Blackpink singles chronology
| "Jump" (2025) | "Go" (2026) |  |

Music video
- "Go" on YouTube

= Go (Blackpink song) =

"Go" is a song by South Korean girl group Blackpink. It was released through YG Entertainment on February 27, 2026, as the second single from the group's third Korean extended play Deadline (2026). An EDM and techno track, it is the first by Blackpink to be written by all four members, with additional songwriting credits to Chris Martin, Danny Chung, and Cirkut and production by the latter with Teddy.

"Go" received positive reviews from critics, many of whom considered it the EP's highlight. The song peaked at number ten on South Korea's Circle Digital Chart, becoming the second top-ten hit from Deadline following "Jump". It topped the charts in Taiwan and Vietnam and entered the top ten in Malaysia, Hong Kong, Saudi Arabia, Singapore, MENA, and Thailand. It also peaked at number 17 on the Billboard Global 200, number 44 on the UK Singles Chart, and number 63 on the US Billboard Hot 100. An accompanying music video was directed by Rima Yoon and released on Blackpink's YouTube channel simultaneously with the single's release.

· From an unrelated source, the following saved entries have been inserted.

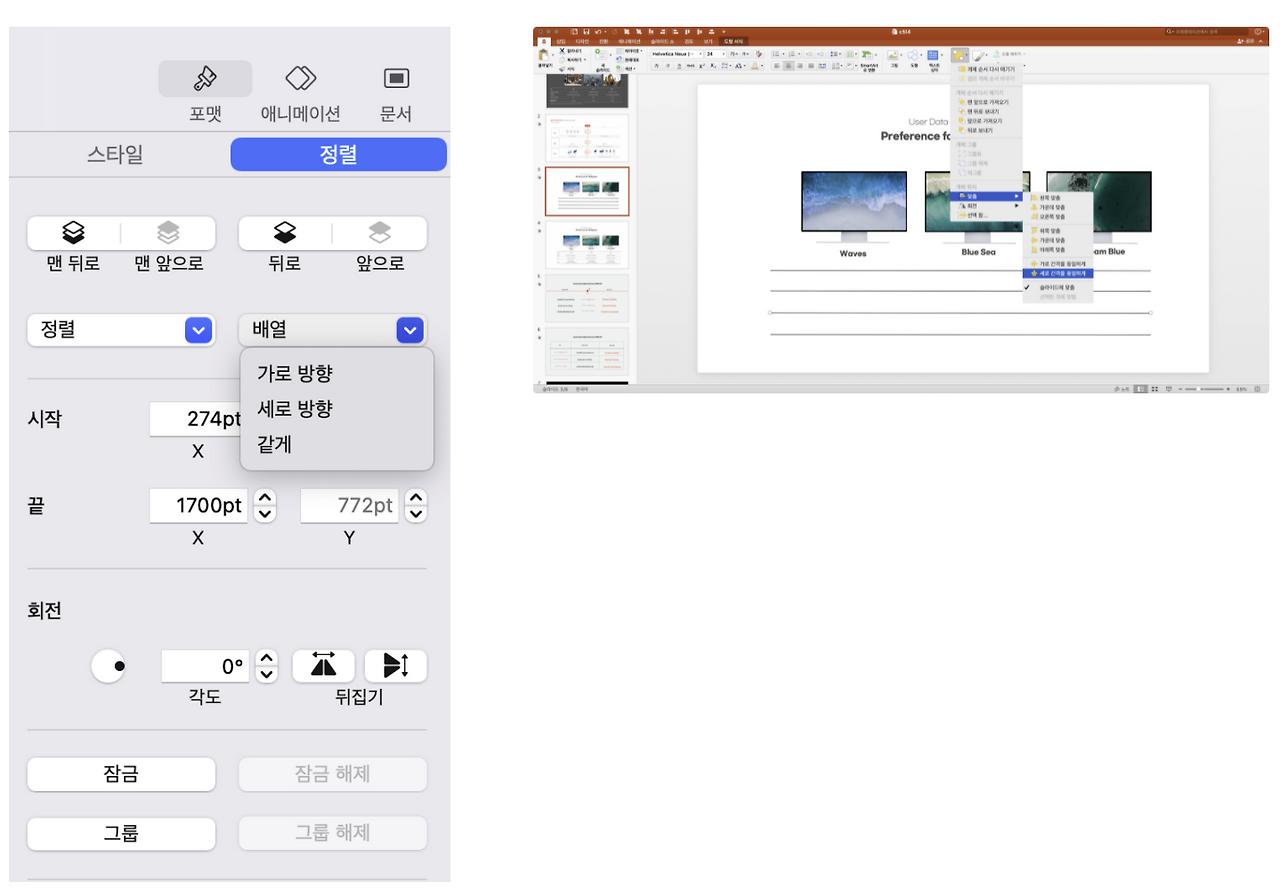Toggle subscript formatting in the ribbon

(x=712, y=66)
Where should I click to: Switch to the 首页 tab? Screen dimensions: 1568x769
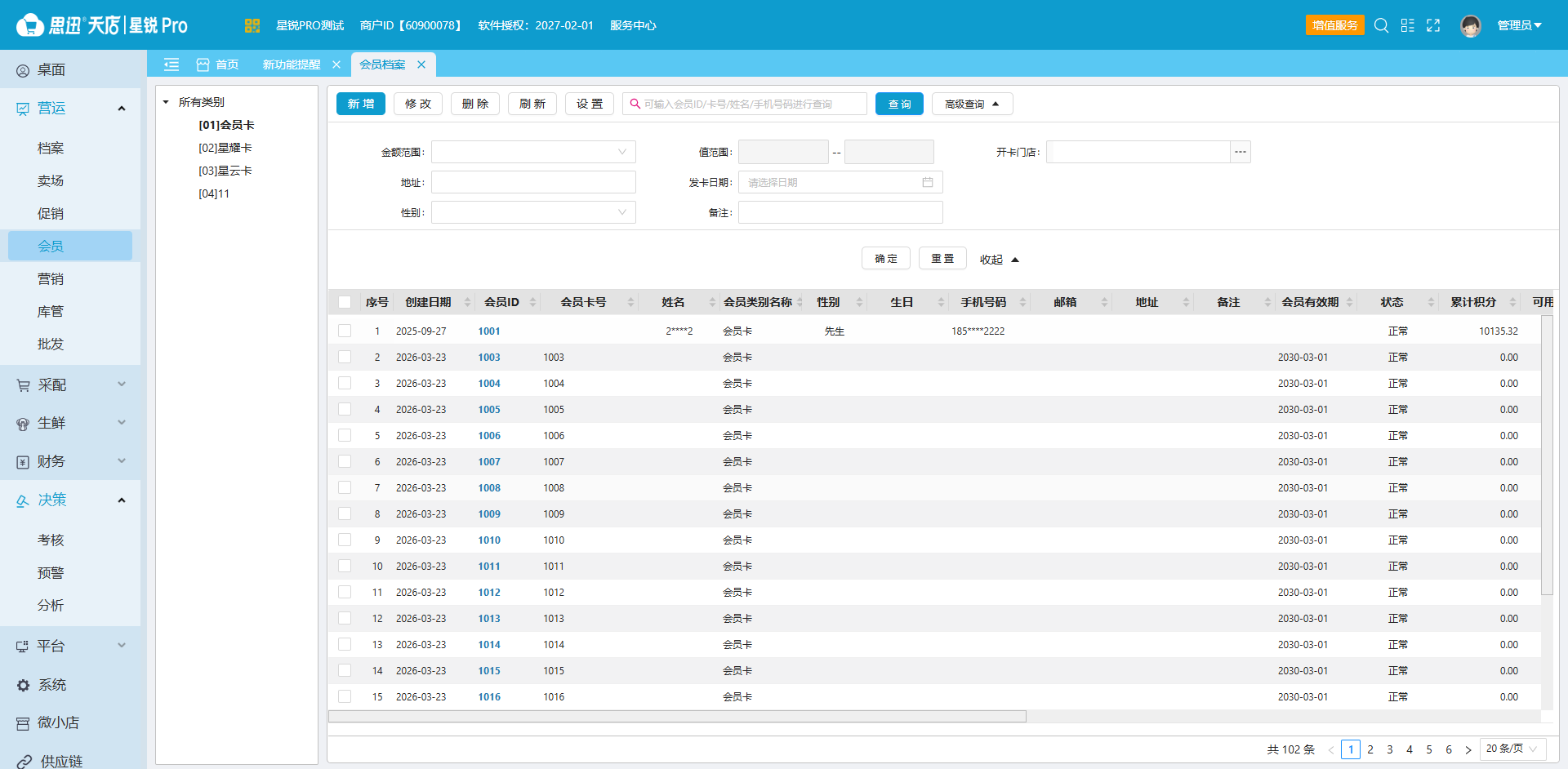(218, 64)
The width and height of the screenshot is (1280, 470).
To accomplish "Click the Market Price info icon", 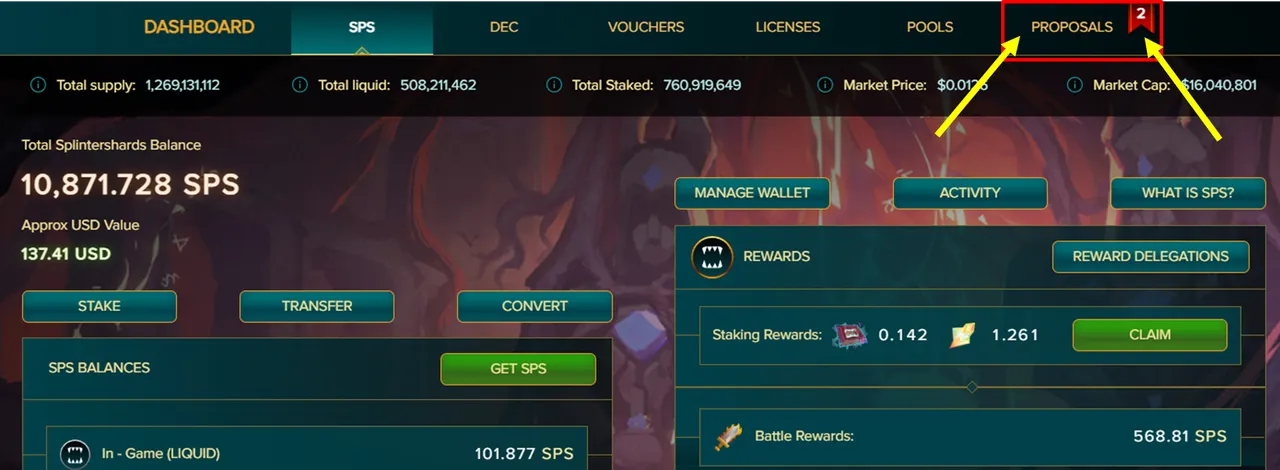I will pyautogui.click(x=825, y=85).
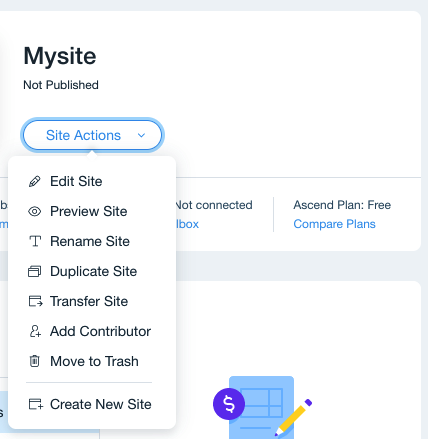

==Background and release==
Following the release of "Jump" in July 2025, YG Entertainment's founder Yang Hyun-suk confirmed in August that the group was in the process of working on a new extended play. On October 20, the label confirmed that Blackpink would begin filming the music video for their new song that week and that the EP was in its "final stages" of preparations to ensure the highest musical quality. On January 14, 2026, Blackpink officially announced their third Korean EP Deadline, due for release on February 27. The EP's tracklist was revealed on February 5, including "Go" as the second single and lead track. The song and its music video were released concurrently with the EP on February 27.

==Lyrics and composition==
"Go" marked the first time all four members of Blackpink have written on one song together. The song was written by them with Chris Martin, Cirkut, and Danny Chung, and produced by Cirkut and Teddy. It is an "anthemic, EDM-laced" and techno track with a "sludgy dubstep" beat drop featuring a "whirlpool of grinding, turbo-charged synths." Lyrically, the song is a confidence anthem featuring Blackpink's signature swagger. Lisa sings "here to the rescue, I'm number one," in the first verse and raps "Never gonna settle for second, I need a gold medal" in the second, suggesting that they deserve a position at the top of the music industry. In the bridge, Blackpink delivers a pep talk to encourage any of their fans struggling to find love to take opportunities that come by, saying: "When your heart is broken, baby / Darkness on the edge of town / Try to keep it open, baby." The group's chant of "Blackpink'll make ya" conveys a message of courage and solidarity and encapsulates the group's confident energy.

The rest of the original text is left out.